Legal Pre-processing

Pre processing tools for documents with legal content. Authors: Daniel Henrique Arruda Boeing and Israel Oliveira.

Python 3.7 Python 3.8 Python 3.9

Usage:

Donwload the JSON files that could be used as examples.

$ mkdir -p data_dicts && cd data_dicts

$ wget https://gitlab.com/israel.oliveira.softplan/legal-pre-processing/-/raw/master/data/LegalRegExPatterns.json

$ wget https://gitlab.com/israel.oliveira.softplan/legal-pre-processing/-/raw/master/data/LegalStopwords.json

$ wget https://gitlab.com/israel.oliveira.softplan/legal-pre-processing/-/raw/master/data/TesauroRevisado.json

Load helper class and laod dictionaries.

>>> from  legal_pre_processing.utils import LoadDicts
>>>
>>> dicts = LoadDicts('legal_dicts/')
>>> dicts.List
['LegalRegExPatterns', 'TesauroRevisado', 'LegalStopwords']

Load the class LegalPreprocess and and instantiate it.
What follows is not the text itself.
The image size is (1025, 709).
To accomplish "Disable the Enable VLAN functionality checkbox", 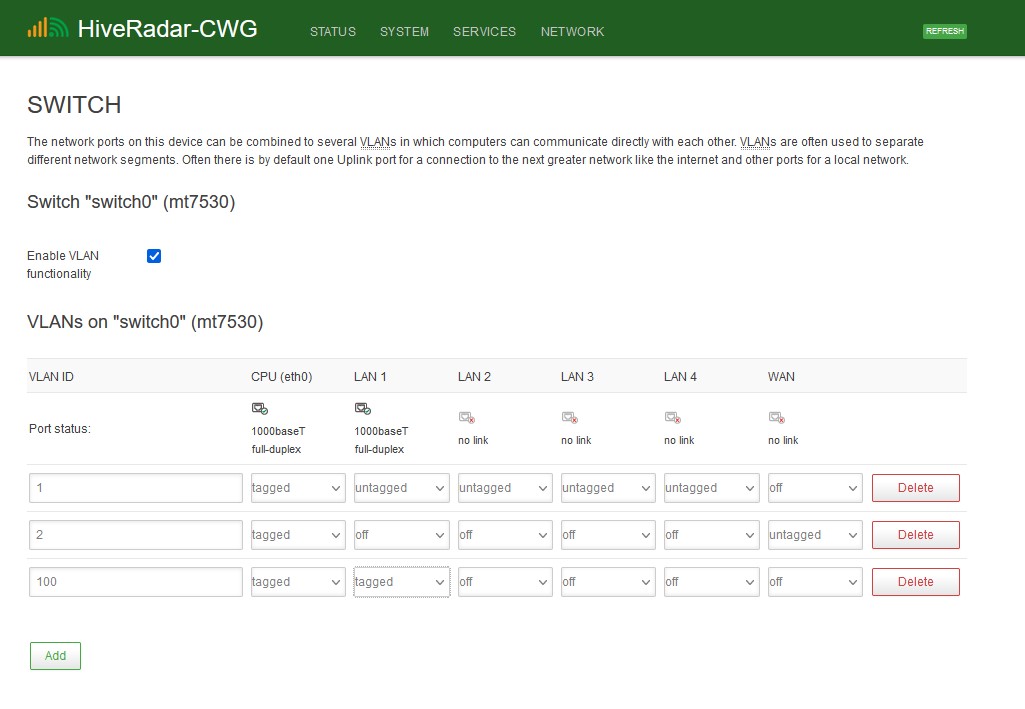I will click(x=153, y=255).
>>> from legal_pre_processing.legal_pre_processing import LegalPreprocess
>>>
>>> model = LegalPreprocess(domain_stopwords=dicts.LegalStopwords, tesauro=dicts.TesauroRevisado, regex_pattern=dicts.LegalRegExPatterns)

Load a PDF file with PyMuPDF (or other extractor) and do some tests:

>>> import fitz
>>>
>>> doc = fitz.open('some_pdf_file_with_legal_content.pdf')
>>> page = doc[page_number-1].get_text()
>>> print(page)
"...Com a concordância das partes foi utilizada prova emprestada em relação aos depoimentos de algumas testemunhas de defesa (decisões de 28/10/2016,  07/11/2016, de 10/11/2016 e de 09/02/2017, nos eventos 114, 175 e 199, e depoimentos nos eventos 187, 200, 287 e 513)...."
>>> page_preprocess = model.ProcessText(page)
>>> print(page_preprocess)
"...concordancia utilizada PROVA_EMPRESTADA relacao depoimentos algumas testemunhas defesa decisoes eventos depoimentos eventos..."

Use heuristics available:

>>> from heuristics import Heuristics
>>> path_pdf = 'example-of-rotated-text-in-latex.pdf'
>>> h = Heuristics(path_pdf)
>>> h.set_all_heuristics()
>>> txt = h.Extract()

Class Heuristics, input parameters:

pdf_path : str
    Path to PDF file.
th_font : float, optional
    Threshold (between 0 and 1) for filter outliers of font types.
    (default is 0.9)
th_size : float, optional
    Threshold (between 0 and 1) for filter outliers of font sizes.
    (default is 0.9)
filter_font_by_cum : bool, optional
    Filters outliers by the accumulated sum, for font types.
    If False, filter by indivual counting. (default is True)
filter_size_by_cum : bool, optional
    Filters outliers by the accumulated sum, for font sizes.
    If False, filter by indivual counting. (default is True)
  • Remove duplicated phrases:
>>> h.set_filter_duplicated_phrases()
  • Let only horizontal text:
>>> h.set_let_horinzontal_text()
  • Remove text with more rare used font types:
>>> h.set_filter_outlier_font_types()
  • Remove text with more rare used font sizes:
>>> h.set_filter_outlier_font_sizes()

TODO:

  • Update README with a project's image and shields (see random-forest-mc).
  • Active LGTM (see random-forest-mc).

Refences:

Project details


Download files

Download the file for your platform. If you're not sure which to choose, learn more about installing packages.

Source Distribution

legal-pre-processing-0.3.2.tar.gz (9.2 kB view details)

Uploaded Source

Built Distribution

If you're not sure about the file name format, learn more about wheel file names.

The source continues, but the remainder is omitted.